* **Dataset excerpts**
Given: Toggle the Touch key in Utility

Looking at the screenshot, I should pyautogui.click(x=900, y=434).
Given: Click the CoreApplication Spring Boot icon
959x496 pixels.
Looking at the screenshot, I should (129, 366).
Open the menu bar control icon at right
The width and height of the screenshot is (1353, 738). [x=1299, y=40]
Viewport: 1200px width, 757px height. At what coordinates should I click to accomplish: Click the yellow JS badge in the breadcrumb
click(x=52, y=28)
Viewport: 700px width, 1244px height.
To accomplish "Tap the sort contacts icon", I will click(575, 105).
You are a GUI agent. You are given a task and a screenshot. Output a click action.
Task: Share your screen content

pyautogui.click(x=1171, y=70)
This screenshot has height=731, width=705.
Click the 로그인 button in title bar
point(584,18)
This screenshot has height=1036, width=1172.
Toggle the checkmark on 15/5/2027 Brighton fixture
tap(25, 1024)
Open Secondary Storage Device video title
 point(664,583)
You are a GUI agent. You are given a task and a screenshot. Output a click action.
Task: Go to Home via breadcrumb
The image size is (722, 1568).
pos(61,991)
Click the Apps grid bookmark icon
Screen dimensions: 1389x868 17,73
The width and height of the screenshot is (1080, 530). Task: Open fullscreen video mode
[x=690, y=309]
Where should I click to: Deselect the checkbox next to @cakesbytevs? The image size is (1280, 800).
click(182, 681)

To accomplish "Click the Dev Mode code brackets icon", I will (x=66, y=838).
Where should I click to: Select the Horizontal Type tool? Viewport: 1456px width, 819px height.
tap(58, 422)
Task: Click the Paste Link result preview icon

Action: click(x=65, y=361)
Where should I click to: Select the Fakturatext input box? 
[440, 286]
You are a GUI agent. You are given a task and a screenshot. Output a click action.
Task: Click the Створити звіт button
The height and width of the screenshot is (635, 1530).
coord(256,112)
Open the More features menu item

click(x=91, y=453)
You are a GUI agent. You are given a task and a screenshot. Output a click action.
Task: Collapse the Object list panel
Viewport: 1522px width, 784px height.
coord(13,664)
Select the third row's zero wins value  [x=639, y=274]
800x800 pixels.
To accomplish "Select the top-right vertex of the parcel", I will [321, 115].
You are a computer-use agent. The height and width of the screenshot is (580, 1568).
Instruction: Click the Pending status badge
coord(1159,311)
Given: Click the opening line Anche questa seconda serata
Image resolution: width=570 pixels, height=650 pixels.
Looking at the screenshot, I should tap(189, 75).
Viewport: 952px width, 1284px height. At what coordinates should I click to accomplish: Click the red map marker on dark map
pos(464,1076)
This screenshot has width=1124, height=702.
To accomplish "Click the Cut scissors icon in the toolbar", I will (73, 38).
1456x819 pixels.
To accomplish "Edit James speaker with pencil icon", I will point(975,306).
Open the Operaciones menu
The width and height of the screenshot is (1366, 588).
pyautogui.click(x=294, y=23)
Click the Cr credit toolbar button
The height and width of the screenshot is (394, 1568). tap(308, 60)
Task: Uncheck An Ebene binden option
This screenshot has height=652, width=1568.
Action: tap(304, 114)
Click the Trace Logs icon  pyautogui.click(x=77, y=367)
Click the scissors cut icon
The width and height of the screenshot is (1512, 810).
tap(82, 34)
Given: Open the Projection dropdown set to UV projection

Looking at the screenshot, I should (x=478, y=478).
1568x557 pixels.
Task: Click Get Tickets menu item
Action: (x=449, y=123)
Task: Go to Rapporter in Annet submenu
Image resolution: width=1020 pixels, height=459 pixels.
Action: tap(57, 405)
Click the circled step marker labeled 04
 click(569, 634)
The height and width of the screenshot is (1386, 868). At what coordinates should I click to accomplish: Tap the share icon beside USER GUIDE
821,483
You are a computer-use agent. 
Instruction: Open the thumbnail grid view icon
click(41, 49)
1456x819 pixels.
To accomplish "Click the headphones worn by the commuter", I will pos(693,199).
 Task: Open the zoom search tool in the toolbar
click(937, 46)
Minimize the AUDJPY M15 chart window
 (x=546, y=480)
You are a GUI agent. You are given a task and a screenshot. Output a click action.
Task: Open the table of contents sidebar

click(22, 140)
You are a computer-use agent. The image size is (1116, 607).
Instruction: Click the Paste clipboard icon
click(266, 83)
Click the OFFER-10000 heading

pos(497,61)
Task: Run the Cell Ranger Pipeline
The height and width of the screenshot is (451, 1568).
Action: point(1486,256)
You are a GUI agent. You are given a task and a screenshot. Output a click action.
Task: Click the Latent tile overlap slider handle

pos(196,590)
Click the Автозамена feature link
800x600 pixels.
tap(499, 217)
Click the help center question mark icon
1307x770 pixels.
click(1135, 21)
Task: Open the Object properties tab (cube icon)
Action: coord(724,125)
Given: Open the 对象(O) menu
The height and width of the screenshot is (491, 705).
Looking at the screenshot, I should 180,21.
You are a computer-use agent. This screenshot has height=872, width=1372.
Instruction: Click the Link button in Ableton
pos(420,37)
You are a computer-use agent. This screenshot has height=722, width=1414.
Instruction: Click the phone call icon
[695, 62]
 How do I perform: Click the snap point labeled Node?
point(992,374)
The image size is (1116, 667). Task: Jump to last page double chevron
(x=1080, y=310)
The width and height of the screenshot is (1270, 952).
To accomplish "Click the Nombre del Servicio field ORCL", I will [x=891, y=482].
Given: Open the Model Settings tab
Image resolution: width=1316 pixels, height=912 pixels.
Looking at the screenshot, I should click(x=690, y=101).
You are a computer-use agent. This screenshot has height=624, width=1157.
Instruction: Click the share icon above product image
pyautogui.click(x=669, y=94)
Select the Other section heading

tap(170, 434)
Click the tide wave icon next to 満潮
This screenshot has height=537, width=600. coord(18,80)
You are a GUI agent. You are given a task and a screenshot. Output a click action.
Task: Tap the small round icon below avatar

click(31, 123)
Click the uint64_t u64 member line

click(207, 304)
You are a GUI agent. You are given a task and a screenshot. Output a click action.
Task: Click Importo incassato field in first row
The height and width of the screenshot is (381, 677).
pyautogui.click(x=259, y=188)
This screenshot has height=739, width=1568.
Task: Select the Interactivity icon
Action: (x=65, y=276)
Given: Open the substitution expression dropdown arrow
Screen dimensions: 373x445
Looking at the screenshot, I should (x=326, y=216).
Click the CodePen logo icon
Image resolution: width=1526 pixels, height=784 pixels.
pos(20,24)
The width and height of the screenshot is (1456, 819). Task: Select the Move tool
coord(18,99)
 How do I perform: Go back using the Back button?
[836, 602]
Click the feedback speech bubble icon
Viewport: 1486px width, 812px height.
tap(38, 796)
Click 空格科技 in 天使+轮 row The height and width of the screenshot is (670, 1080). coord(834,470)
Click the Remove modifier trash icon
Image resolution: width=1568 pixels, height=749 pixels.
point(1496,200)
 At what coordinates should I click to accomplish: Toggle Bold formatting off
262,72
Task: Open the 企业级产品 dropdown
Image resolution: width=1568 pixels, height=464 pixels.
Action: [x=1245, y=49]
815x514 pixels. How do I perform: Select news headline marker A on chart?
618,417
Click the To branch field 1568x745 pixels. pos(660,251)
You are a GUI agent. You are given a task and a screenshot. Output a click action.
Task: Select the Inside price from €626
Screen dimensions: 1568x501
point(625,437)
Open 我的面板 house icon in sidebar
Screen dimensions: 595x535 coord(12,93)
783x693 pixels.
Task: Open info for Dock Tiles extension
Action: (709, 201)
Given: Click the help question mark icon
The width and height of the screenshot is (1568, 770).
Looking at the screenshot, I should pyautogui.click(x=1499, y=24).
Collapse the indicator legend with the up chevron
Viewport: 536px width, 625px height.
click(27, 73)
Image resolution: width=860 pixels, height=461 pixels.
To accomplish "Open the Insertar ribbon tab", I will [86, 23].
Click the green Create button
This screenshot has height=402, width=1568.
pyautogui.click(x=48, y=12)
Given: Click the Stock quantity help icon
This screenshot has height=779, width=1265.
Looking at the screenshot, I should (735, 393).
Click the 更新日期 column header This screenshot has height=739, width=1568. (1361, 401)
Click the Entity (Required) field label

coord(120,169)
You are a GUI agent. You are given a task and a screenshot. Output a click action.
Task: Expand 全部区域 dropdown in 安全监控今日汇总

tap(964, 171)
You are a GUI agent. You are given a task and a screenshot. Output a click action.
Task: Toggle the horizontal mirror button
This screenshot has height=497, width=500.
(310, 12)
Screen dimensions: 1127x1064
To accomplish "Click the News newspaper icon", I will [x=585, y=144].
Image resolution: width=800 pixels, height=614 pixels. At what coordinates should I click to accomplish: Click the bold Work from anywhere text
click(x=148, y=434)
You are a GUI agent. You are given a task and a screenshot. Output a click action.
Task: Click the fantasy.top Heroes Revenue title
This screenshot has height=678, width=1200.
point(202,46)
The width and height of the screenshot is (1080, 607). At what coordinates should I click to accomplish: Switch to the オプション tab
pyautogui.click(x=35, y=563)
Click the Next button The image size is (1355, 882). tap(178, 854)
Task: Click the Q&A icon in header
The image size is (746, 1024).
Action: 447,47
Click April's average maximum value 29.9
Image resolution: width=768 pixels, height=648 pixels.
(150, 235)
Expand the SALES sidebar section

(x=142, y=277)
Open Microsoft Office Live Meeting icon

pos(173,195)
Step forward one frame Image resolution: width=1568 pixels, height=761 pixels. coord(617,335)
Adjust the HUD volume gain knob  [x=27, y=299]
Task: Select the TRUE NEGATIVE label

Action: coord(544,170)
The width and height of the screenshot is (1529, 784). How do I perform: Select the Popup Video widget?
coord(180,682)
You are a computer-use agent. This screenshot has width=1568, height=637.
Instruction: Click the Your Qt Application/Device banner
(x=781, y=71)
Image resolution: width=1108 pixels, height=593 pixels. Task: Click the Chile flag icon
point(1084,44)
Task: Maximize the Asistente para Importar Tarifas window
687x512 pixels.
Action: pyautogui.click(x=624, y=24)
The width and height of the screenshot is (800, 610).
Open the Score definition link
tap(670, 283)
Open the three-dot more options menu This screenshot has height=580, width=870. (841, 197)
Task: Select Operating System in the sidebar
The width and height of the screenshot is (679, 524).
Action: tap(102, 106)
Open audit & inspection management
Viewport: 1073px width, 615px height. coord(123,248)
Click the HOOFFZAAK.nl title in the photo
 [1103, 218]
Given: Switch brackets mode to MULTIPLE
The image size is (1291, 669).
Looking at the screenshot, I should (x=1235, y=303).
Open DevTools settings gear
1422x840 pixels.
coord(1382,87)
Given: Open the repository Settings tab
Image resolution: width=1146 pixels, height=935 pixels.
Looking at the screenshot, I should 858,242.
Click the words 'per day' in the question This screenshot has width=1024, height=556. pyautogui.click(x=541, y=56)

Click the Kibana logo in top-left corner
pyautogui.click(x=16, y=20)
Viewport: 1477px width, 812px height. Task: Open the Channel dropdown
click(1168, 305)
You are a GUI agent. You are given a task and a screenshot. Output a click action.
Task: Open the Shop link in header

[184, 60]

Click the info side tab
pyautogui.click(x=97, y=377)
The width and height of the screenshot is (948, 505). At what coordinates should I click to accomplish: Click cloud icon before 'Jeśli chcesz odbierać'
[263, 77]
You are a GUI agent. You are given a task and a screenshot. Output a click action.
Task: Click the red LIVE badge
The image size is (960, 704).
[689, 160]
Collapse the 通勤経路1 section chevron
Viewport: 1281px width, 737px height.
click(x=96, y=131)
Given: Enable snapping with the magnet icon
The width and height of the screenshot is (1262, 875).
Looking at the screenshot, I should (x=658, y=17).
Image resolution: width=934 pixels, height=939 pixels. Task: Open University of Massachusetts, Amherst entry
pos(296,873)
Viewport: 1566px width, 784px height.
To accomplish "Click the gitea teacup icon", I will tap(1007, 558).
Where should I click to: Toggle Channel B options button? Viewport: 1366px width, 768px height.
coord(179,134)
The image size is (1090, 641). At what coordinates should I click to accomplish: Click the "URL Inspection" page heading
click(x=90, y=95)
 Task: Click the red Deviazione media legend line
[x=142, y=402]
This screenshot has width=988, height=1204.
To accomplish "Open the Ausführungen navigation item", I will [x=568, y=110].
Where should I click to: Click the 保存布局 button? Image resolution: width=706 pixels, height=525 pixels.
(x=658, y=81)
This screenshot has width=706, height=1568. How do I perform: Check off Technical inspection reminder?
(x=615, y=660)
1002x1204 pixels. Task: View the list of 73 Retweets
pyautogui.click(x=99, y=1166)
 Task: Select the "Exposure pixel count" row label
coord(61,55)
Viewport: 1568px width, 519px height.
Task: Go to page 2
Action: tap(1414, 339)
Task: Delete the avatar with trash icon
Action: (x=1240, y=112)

* **Your task**
Copy the material word for word, beginning at the line containing "The width and height of the screenshot is (800, 610)." and stopping after the line containing "Action: tap(102, 106)".

* **Answer to this exercise**
The width and height of the screenshot is (800, 610).
Open the Score definition link
tap(670, 283)
Open the three-dot more options menu This screenshot has height=580, width=870. (841, 197)
Task: Select Operating System in the sidebar
The width and height of the screenshot is (679, 524).
Action: tap(102, 106)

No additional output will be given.